● Problem to work on:
Please reproduce the data in full, exactly as it stands.

Start of Given entries

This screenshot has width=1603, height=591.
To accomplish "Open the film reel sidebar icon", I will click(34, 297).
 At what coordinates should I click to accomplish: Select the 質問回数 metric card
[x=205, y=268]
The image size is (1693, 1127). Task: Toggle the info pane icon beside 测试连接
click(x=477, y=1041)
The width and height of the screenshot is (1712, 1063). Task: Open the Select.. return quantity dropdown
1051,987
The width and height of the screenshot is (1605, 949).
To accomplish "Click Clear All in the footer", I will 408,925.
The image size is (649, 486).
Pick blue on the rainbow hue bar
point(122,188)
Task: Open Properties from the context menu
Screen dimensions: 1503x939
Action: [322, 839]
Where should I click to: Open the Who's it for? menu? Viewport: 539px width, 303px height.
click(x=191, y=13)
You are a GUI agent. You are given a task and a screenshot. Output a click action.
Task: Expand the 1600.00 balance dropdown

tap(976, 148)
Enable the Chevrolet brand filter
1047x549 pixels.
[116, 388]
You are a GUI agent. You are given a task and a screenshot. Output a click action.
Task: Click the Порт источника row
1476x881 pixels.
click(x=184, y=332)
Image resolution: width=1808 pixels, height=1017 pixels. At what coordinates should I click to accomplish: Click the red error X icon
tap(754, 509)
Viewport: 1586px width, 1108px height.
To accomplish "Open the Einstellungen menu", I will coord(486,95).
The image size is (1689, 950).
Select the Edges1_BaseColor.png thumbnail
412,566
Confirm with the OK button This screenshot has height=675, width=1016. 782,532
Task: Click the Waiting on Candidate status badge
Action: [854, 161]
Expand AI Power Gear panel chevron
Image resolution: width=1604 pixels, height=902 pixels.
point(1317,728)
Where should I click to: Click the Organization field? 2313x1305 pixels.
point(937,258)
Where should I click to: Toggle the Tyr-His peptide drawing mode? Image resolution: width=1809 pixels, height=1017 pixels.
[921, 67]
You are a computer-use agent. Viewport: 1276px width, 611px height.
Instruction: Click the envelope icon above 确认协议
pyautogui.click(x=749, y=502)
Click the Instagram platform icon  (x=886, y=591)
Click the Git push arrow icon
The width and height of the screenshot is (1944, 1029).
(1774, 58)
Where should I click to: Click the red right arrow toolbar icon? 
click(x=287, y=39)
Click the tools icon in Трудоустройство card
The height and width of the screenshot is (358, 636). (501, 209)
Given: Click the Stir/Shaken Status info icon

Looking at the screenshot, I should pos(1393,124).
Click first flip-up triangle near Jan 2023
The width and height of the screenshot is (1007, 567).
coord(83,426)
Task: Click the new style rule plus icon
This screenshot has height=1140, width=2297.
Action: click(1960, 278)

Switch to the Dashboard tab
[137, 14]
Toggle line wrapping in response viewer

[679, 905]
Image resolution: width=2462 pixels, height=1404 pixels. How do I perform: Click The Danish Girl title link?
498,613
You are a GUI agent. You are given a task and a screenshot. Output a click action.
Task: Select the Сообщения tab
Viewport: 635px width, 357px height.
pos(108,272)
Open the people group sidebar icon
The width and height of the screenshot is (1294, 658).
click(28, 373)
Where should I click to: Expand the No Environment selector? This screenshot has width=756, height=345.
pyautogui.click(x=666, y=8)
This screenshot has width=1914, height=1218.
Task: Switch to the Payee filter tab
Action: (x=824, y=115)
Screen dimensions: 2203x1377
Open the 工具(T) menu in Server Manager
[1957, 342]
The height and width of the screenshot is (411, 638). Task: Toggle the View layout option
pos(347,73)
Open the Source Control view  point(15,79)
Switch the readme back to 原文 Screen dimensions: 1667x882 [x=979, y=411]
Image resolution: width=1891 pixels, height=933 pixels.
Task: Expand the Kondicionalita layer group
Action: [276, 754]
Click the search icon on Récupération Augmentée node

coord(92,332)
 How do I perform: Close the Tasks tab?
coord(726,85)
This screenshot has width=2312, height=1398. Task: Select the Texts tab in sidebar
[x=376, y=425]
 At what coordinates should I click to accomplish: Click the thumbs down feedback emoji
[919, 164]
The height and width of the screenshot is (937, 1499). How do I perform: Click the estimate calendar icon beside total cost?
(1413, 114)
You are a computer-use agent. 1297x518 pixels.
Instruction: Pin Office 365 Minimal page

End of Given entries

● Task answer:
This screenshot has width=1603, height=591.
To accomplish "Open the film reel sidebar icon", I will click(34, 297).
 At what coordinates should I click to accomplish: Select the 質問回数 metric card
[x=205, y=268]
The image size is (1693, 1127). Task: Toggle the info pane icon beside 测试连接
click(x=477, y=1041)
The width and height of the screenshot is (1712, 1063). Task: Open the Select.. return quantity dropdown
1051,987
The width and height of the screenshot is (1605, 949).
To accomplish "Click Clear All in the footer", I will 408,925.
The image size is (649, 486).
Pick blue on the rainbow hue bar
point(122,188)
Task: Open Properties from the context menu
Screen dimensions: 1503x939
Action: [322, 839]
Where should I click to: Open the Who's it for? menu? Viewport: 539px width, 303px height.
click(x=191, y=13)
You are a GUI agent. You are given a task and a screenshot. Output a click action.
Task: Expand the 1600.00 balance dropdown

tap(976, 148)
Enable the Chevrolet brand filter
1047x549 pixels.
[116, 388]
You are a GUI agent. You are given a task and a screenshot. Output a click action.
Task: Click the Порт источника row
1476x881 pixels.
click(x=184, y=332)
Image resolution: width=1808 pixels, height=1017 pixels. At what coordinates should I click to accomplish: Click the red error X icon
tap(754, 509)
Viewport: 1586px width, 1108px height.
To accomplish "Open the Einstellungen menu", I will coord(486,95).
The image size is (1689, 950).
Select the Edges1_BaseColor.png thumbnail
412,566
Confirm with the OK button This screenshot has height=675, width=1016. 782,532
Task: Click the Waiting on Candidate status badge
Action: [854, 161]
Expand AI Power Gear panel chevron
Image resolution: width=1604 pixels, height=902 pixels.
point(1317,728)
Where should I click to: Click the Organization field? 2313x1305 pixels.
point(937,258)
Where should I click to: Toggle the Tyr-His peptide drawing mode? Image resolution: width=1809 pixels, height=1017 pixels.
[921, 67]
You are a computer-use agent. Viewport: 1276px width, 611px height.
Instruction: Click the envelope icon above 确认协议
pyautogui.click(x=749, y=502)
Click the Instagram platform icon  (x=886, y=591)
Click the Git push arrow icon
The width and height of the screenshot is (1944, 1029).
(1774, 58)
Where should I click to: Click the red right arrow toolbar icon? 
click(x=287, y=39)
Click the tools icon in Трудоустройство card
The height and width of the screenshot is (358, 636). (501, 209)
Given: Click the Stir/Shaken Status info icon

Looking at the screenshot, I should pos(1393,124).
Click first flip-up triangle near Jan 2023
The width and height of the screenshot is (1007, 567).
coord(83,426)
Task: Click the new style rule plus icon
This screenshot has height=1140, width=2297.
Action: click(1960, 278)

Switch to the Dashboard tab
[137, 14]
Toggle line wrapping in response viewer

[679, 905]
Image resolution: width=2462 pixels, height=1404 pixels. How do I perform: Click The Danish Girl title link?
498,613
You are a GUI agent. You are given a task and a screenshot. Output a click action.
Task: Select the Сообщения tab
Viewport: 635px width, 357px height.
pos(108,272)
Open the people group sidebar icon
The width and height of the screenshot is (1294, 658).
click(28, 373)
Where should I click to: Expand the No Environment selector? This screenshot has width=756, height=345.
pyautogui.click(x=666, y=8)
This screenshot has width=1914, height=1218.
Task: Switch to the Payee filter tab
Action: (x=824, y=115)
Screen dimensions: 2203x1377
Open the 工具(T) menu in Server Manager
[1957, 342]
The height and width of the screenshot is (411, 638). Task: Toggle the View layout option
pos(347,73)
Open the Source Control view  point(15,79)
Switch the readme back to 原文 Screen dimensions: 1667x882 [x=979, y=411]
Image resolution: width=1891 pixels, height=933 pixels.
Task: Expand the Kondicionalita layer group
Action: [276, 754]
Click the search icon on Récupération Augmentée node

coord(92,332)
 How do I perform: Close the Tasks tab?
coord(726,85)
This screenshot has width=2312, height=1398. Task: Select the Texts tab in sidebar
[x=376, y=425]
 At what coordinates should I click to accomplish: Click the thumbs down feedback emoji
[919, 164]
The height and width of the screenshot is (937, 1499). How do I perform: Click the estimate calendar icon beside total cost?
(1413, 114)
You are a computer-use agent. 1297x518 pixels.
Instruction: Pin Office 365 Minimal page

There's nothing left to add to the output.